The weapon, operated personally by Roch himself, works fully as advertised. Roch has no compunction in using it on British or American ships, and the first cruiser to approach the island is easily destroyed with only a handful of its crew surviving. Undaunted, the next ship approaches the shore, and the moment comes towards which the entire book was leading and from which its title was drawn: "A flag unfurls to the breeze. It is the Tricolour, whose blue, white and red sections stand out luminously against the sky. Ah! What is this? Thomas Roch is fascinated at the sight of his national emblem. Slowly he lowers his arm as the flag flutters up to the mast-head. Then he draws back and covers his eyes with his hand. Heavens above! All sentiment of patriotism is not then dead in his ulcerated heart, seeing that it beats at the sight of his country's flag!"
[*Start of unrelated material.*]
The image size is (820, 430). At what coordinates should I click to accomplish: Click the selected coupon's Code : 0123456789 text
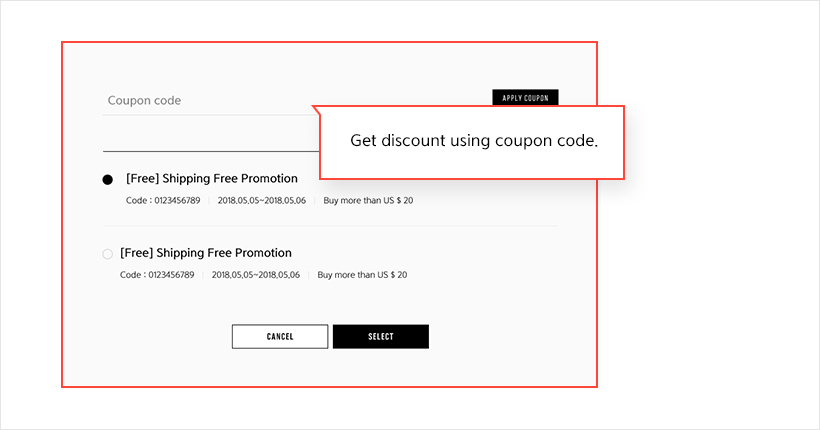pos(163,200)
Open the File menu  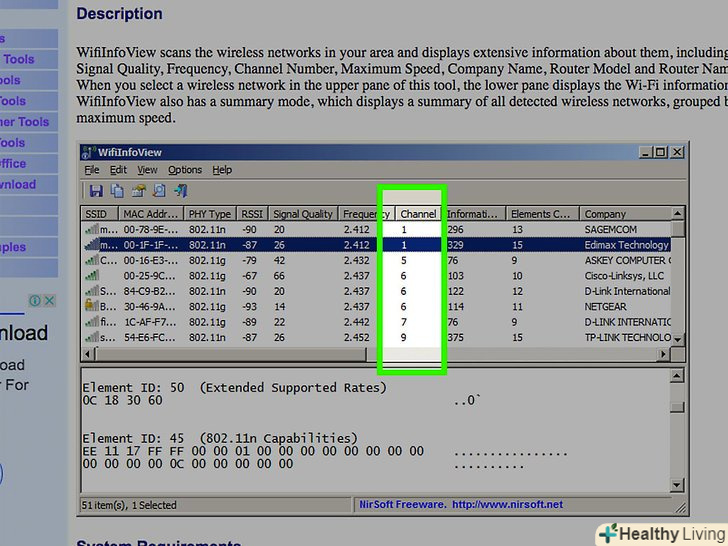[x=92, y=171]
Having at the moment of truth, rediscovered his patriotism, Roch refuses to fire on his country's ship. He struggles with the pirates who try to seize his phial and the Deflagrator. During the struggle Roch resorts to blowing up himself, his weapon, the pirates along with the entire island. The single survivor of the cataclysm is Simon Hart, whose unconscious body with the diary at his side is found by the landing French sailors.
Hart is eventually revived, to be amply rewarded for his dedication to his country. He proudly bears witness to Thomas Roch's last-minute change of heart and self-sacrifice. French patriotism is the moral and material victor.